## Source data
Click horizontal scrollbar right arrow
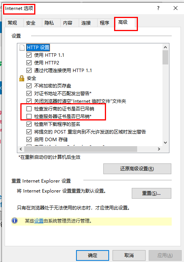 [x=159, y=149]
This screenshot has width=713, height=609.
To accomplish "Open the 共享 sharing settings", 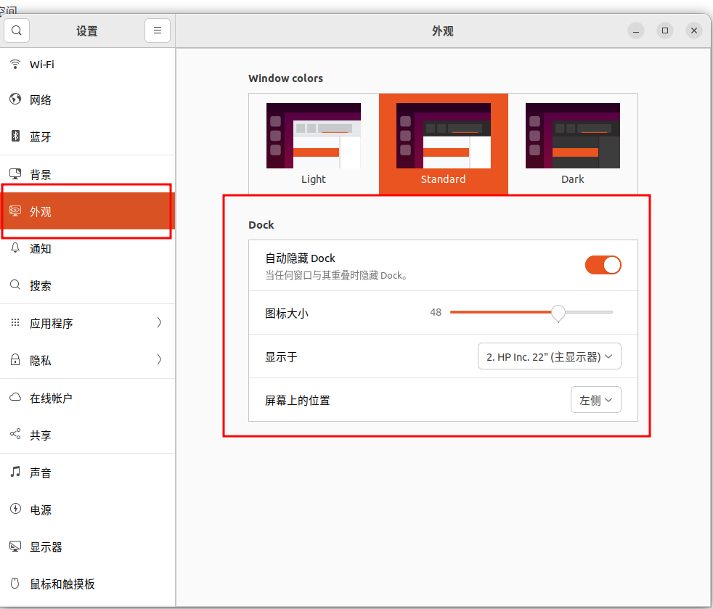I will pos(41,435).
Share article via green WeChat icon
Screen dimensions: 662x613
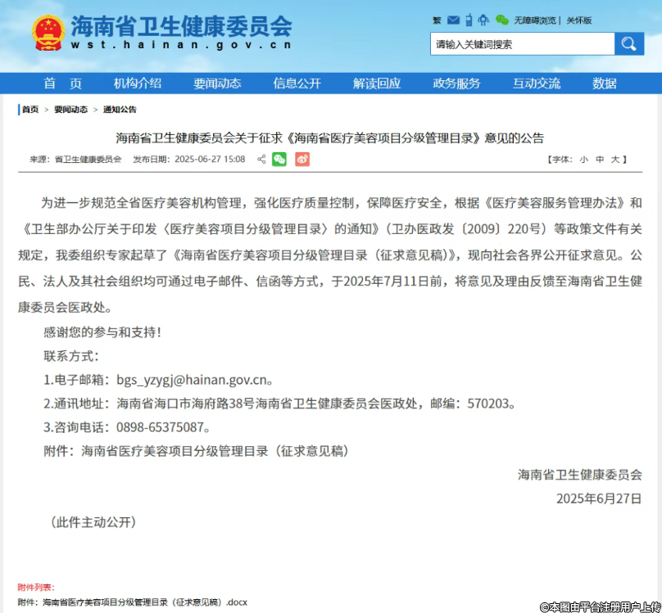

## Task item
Would you restate, word for word, the lines from the one holding "Share article via green WeChat icon" through the end of the material above? Omit the pictures.

## Task output
Share article via green WeChat icon
Screen dimensions: 662x613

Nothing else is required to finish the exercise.